Should You Add These 3 Top-Performing Mutual Funds to Your Portfolio? - February 04, 2020
Our "Magnificent Retirement Mutual Funds" list includes some of the best managed and best performing funds around. If you're already invested in these, congratulations! But if you're just now discovering them, don't worry. When it comes to your retirement, it's never too late to start investing in the best.
Great performance, diversification, and low fees: it's a pretty simple formula for a great mutual fund. Some are better than others, but utilizing our Zacks Rank, we have identified three mutual funds that would make great additions to long-term investors' portfolios.

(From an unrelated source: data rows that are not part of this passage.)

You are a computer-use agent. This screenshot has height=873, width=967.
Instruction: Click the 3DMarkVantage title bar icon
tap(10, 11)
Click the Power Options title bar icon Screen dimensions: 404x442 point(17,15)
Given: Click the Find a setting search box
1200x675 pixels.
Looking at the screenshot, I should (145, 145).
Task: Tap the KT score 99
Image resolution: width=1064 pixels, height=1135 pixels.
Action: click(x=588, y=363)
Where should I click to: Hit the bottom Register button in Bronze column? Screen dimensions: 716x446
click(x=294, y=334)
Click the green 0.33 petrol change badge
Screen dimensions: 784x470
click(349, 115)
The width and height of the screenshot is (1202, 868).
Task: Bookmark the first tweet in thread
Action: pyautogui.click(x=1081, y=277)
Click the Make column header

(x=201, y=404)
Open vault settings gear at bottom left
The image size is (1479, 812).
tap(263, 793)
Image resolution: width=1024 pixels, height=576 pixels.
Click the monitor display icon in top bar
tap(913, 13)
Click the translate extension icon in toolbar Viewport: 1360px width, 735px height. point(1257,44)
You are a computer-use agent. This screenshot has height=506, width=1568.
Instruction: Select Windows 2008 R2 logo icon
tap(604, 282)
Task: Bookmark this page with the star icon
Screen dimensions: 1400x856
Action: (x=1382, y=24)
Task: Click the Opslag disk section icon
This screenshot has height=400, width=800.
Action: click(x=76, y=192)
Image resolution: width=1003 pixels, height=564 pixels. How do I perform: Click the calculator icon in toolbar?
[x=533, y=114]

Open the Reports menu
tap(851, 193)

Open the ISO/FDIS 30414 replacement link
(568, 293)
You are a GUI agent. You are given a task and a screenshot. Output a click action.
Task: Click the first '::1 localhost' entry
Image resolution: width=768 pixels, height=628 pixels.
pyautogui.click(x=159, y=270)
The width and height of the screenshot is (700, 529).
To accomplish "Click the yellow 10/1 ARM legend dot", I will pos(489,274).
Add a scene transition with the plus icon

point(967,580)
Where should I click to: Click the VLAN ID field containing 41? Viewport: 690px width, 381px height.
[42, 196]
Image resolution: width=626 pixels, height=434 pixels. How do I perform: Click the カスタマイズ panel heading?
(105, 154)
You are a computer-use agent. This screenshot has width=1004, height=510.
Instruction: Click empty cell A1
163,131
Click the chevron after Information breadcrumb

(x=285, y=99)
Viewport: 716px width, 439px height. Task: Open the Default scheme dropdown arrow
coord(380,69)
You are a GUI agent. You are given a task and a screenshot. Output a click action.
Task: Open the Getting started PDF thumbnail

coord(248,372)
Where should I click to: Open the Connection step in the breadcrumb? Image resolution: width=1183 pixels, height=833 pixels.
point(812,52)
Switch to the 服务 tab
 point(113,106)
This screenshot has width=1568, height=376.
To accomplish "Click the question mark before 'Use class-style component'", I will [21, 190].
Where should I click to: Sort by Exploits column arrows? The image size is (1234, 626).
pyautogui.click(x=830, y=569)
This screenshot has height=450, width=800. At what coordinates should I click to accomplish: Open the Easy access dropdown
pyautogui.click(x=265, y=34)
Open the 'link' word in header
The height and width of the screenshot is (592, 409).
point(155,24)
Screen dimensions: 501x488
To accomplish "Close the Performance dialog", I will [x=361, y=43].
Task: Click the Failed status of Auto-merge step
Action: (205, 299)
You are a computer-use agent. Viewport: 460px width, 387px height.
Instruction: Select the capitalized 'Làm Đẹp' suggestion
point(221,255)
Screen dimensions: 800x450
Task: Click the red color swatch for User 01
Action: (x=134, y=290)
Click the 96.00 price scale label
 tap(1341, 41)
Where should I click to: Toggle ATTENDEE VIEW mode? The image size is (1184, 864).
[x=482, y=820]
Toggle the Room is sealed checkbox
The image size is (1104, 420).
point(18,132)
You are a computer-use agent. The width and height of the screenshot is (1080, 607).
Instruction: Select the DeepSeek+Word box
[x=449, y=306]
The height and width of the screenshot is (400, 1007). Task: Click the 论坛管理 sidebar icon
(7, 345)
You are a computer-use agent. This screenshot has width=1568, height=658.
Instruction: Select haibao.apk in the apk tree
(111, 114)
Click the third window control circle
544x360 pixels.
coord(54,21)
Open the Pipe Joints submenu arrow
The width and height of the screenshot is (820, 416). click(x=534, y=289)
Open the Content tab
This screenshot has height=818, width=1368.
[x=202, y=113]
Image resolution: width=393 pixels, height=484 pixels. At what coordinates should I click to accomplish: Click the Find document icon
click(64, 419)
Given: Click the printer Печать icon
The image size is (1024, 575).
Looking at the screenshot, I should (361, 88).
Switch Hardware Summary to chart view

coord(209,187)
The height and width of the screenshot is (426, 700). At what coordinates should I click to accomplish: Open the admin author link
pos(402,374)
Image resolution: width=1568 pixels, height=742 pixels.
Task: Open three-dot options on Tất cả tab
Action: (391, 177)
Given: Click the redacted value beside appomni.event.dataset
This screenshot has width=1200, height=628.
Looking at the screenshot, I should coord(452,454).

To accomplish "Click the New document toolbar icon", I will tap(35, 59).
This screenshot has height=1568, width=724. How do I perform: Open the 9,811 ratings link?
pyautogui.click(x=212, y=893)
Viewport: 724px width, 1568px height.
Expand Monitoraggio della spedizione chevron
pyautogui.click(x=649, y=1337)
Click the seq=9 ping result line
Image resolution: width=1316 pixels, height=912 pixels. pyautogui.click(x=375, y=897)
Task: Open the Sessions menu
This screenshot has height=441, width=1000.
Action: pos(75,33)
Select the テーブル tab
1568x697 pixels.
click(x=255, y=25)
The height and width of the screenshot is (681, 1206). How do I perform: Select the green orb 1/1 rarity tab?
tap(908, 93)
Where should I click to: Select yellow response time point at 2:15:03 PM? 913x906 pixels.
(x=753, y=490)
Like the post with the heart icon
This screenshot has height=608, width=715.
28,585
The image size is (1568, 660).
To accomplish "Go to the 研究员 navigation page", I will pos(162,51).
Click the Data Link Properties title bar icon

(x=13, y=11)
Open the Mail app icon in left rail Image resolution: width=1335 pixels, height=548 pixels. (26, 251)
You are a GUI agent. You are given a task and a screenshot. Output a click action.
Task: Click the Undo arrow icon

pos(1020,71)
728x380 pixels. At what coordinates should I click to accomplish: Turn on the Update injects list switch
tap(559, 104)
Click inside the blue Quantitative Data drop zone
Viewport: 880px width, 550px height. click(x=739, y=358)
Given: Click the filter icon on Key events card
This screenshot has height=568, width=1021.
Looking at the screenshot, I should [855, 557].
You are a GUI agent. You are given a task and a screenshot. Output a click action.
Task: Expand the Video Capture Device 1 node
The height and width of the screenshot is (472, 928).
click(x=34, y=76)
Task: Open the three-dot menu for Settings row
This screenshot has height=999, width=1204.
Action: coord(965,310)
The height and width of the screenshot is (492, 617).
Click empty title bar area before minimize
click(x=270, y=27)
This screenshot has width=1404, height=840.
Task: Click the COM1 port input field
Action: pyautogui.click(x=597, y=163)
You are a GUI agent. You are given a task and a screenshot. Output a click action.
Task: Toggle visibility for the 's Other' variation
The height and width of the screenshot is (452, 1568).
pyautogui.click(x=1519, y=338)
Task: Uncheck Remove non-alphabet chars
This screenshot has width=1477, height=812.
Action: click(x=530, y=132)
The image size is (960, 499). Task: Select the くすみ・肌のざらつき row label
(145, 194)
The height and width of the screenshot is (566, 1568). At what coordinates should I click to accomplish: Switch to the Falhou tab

Let's take a look at some of the highest Zacks Ranked mutual funds with the lowest fees.
If you are looking to diversify your portfolio, consider Vanguard PRIMECAP Core Investor (VPCCX). VPCCX is a Large Cap Growth option; these mutual funds purchase stakes in numerous large U.S. companies that are expected to develop and grow at a faster rate than other large-cap stocks. This fund is a winner, boasting an expense ratio of 0.46%, management fee of 0.44%, and a five-year annualized return track record of 11.7%.
Hartford Mid Cap Fund HLS IB (HBMCX): 0.95% expense ratio and 0.66% management fee. HBMCX is a Mid Cap Blend mutual fund, and usually features a portfolio with stocks of various styles and sizes, allowing for diversification within a strategy that focuses on mid cap companies. HBMCX, with annual returns of 11.46% over the last five years, is a well-diversified fund with a long track record of success.
Fidelity Select Computers (FDCPX) is an attractive large-cap allocation. FDCPX is a Sector - Tech mutual fund, allowing investors to own a stake in a notoriously volatile sector with a much more diversified approach. FDCPX has an expense ratio of 0.76%, management fee of 0.54%, and annual returns of 11.97% over the past five years.
So, there you have it - if your advisor has you invested in any of our "Magnificent Retirement Mutual Funds," they are certainly earning their keep. If not, you may want to look elsewhere.